WHAT YOU ARE ASKED TO DO:
Scan the records below for the line containing "Where should I click to: Open" and the line containing "Click the TH". Copy both, plus every line between, exactly.

[[ SOURCE DATA, beginning ]]

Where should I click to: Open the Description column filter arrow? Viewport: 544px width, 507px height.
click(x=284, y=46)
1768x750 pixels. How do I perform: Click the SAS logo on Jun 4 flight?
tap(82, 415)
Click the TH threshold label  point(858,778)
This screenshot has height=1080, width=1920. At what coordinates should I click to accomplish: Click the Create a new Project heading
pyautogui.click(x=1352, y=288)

[[ SOURCE DATA, end ]]
[[ SOURCE DATA, beginning ]]

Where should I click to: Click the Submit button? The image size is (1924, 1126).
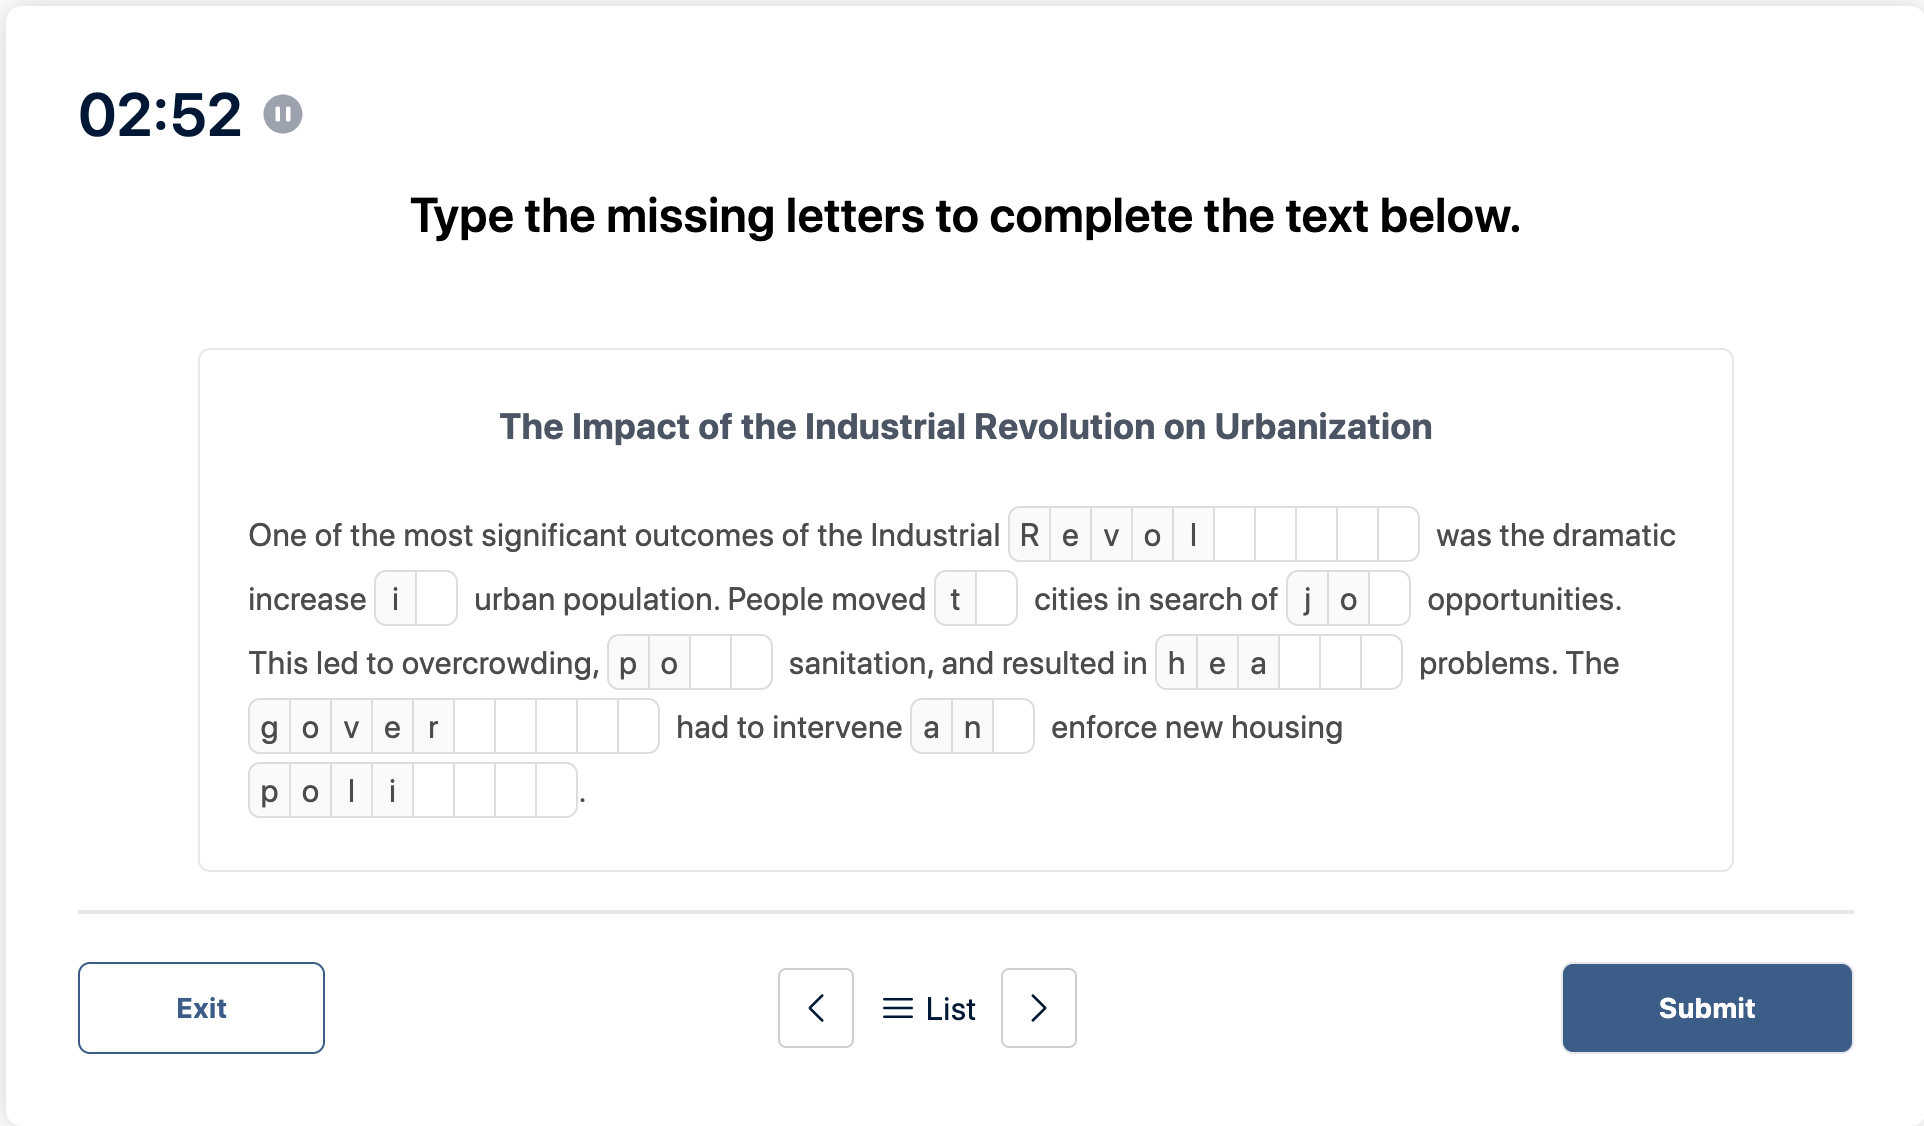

[[ SOURCE DATA, end ]]

ANSWER BELOW:
Where should I click to: Open the Description column filter arrow? Viewport: 544px width, 507px height.
click(x=284, y=46)
1768x750 pixels. How do I perform: Click the SAS logo on Jun 4 flight?
tap(82, 415)
Click the TH threshold label  point(858,778)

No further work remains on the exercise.